Фабрицио сидел в кресле, положив нога на ногу и подперев рукой голову, и размышлял о том, что делать и что сказать Марии. Он сидел так с самого возвращения из Кастель Капуано. Он сделал все от него зависящее, чтобы избежать этой опасности, но теперь она его настигла. В сотый раз он вспоминал точные слова вице-короля и пытался истолковать слово «беда», упомянутое им в беседе. Что было поставлено на карту: пост в парламенте Неаполя или жизнь? И в сотый раз сделал вывод, что, скорее всего, последнее. Он стал неугоден, опасен с точки зрения политики. Его жизнь оборвет в каком-нибудь темном проулке анонимный убийца, точно так же, как это случилось с Федериго. Интересно, чем объясняется вмешательство папы римского? Быть может, Карло сыграл тут свою роль? Чья же еще подсказка могла заставить папу почувствовать, что ему нанесли тяжелую рану, как выразился вице-консул? Фабрицио жаждал обсудить этот вопрос с Марией, но решил не делать этого: ее жизнь с Карло и так нелегка.

Сможет ли он жить без Марии? У него есть общественная жизнь, личные интересы, известное имя, дети. А у Марии есть только он. Его любовь к ней не уменьшилась; он по-прежнему ее любил, но мысль о бесславной смерти была для него невыносима.

Он поднял голову и потер руку. Потом оглядел комнату и не смог удержаться от нежной улыбки при виде этого хаоса. Из трех сундуков вываливались самые разные наряды. Длинный стол уставлен грязными бокалами и пустыми графинами. На кровати с улыбающимися золочеными херувимами лежали скомканные льняные простыни, поверх них – измятая шкура. Его задело, когда Мария настояла, чтобы он нашел большую медвежью шкуру, поскольку Фабрицио знал, что у Карло точно такая.
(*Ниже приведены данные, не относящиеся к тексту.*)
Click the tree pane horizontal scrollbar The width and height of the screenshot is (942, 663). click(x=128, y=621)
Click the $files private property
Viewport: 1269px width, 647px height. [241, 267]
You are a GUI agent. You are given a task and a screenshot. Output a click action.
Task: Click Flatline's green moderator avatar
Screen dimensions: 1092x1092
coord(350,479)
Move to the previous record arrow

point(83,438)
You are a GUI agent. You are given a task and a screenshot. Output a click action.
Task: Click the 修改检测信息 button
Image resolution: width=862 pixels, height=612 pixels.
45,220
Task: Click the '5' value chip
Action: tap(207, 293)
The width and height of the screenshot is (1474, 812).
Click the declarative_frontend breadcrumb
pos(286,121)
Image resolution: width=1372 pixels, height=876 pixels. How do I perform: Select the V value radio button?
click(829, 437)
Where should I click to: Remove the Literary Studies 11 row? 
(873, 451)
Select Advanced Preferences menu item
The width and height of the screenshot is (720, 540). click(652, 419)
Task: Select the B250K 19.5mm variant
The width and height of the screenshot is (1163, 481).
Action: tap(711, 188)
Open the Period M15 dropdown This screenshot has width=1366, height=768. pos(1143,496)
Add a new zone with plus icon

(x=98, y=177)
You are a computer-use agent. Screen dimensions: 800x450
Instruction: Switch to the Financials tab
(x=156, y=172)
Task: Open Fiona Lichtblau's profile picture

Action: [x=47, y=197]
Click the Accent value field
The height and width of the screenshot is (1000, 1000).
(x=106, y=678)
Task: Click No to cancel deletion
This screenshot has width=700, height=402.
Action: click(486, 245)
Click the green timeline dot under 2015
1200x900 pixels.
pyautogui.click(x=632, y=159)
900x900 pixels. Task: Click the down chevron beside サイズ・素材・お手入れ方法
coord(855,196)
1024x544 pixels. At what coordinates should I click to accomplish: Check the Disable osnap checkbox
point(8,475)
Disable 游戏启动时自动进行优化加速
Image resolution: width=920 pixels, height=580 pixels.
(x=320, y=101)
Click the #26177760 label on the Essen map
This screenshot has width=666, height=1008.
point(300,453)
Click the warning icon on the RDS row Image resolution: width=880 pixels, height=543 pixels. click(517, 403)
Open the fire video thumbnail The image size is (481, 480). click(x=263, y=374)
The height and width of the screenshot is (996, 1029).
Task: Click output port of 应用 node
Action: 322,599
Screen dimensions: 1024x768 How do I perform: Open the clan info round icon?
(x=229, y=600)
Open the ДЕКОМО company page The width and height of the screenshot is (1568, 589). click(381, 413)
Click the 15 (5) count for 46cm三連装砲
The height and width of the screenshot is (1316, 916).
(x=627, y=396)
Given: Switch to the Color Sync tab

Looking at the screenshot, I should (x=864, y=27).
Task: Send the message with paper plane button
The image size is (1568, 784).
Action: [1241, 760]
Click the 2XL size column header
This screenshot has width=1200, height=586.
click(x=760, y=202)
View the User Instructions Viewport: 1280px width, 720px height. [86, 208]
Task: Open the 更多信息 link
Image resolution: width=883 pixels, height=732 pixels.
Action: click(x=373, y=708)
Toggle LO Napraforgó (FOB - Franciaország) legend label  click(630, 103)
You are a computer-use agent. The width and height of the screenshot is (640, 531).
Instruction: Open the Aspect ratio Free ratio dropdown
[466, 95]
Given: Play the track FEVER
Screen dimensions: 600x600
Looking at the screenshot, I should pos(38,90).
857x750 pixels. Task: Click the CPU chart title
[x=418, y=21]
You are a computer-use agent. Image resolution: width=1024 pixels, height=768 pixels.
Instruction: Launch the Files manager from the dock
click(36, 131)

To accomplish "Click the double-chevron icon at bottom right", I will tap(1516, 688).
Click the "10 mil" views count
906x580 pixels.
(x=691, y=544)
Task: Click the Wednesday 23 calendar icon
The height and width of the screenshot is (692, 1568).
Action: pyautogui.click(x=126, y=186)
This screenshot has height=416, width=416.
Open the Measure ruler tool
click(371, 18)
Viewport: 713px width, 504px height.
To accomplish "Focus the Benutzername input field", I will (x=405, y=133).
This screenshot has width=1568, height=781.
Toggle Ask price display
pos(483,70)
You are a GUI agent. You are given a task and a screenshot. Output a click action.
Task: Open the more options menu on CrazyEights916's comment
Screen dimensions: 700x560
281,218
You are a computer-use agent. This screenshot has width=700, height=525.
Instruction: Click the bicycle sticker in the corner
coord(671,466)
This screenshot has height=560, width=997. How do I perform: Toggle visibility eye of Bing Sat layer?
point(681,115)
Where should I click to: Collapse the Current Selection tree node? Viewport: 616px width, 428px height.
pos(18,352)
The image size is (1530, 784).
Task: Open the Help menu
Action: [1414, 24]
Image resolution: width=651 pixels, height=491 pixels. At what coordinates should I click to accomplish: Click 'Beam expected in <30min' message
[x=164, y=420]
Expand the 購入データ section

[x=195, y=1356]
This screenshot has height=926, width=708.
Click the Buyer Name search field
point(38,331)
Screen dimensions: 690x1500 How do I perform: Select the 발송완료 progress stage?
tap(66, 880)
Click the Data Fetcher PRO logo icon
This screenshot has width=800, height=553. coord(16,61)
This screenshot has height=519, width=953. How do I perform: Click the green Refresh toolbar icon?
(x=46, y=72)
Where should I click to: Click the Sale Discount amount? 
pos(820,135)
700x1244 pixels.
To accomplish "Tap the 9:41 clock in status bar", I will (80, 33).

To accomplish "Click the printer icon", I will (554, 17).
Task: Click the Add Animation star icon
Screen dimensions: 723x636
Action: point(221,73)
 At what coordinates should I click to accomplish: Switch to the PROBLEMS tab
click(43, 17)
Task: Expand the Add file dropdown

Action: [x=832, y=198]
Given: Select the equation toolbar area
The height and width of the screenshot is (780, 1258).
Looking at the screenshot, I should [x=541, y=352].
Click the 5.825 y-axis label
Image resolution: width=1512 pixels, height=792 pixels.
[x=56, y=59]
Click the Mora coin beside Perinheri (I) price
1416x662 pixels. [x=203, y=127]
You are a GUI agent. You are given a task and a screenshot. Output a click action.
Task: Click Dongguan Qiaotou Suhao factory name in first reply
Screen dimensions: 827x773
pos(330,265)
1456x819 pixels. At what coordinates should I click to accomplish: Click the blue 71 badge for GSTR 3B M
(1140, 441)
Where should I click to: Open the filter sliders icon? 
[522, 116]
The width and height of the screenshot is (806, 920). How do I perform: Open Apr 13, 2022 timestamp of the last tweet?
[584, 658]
И все-таки она была теплая. Ведь они даже не могли зажечь камин во дворце, чтобы не видно было дыма. Сегодня он скажет Лауре, чтобы сделала уборку в этой комнате.

Откинув голову, он вздохнул. Казалось, что Венера с распущенными волосами, ступающая на свою раковину, смеется над ним. Он устал и замерз. Фабрицио подошел к кровати и лег, накрывшись шкурой. Вдохнув аромат гелиотропа, он уснул.

Так его и застала Мария. Она стояла, глядя на его нежный профиль; густые черные волосы, разметавшиеся на белой подушке, слегка приоткрытый рот, шрам на щеке от ее царапин, портивший его красоту. Она подумала, что он от этого еще красивее. Ей никогда не надоедало на него смотреть. Каким уязвимым он выглядит во сне! Тишину в комнате нарушало лишь его ровное дыхание.

– Приберись в комнате, быстро, – прошептала она Лауре. – Возьми бокалы со стола и унеси в соседнюю комнату, чтобы вымыть.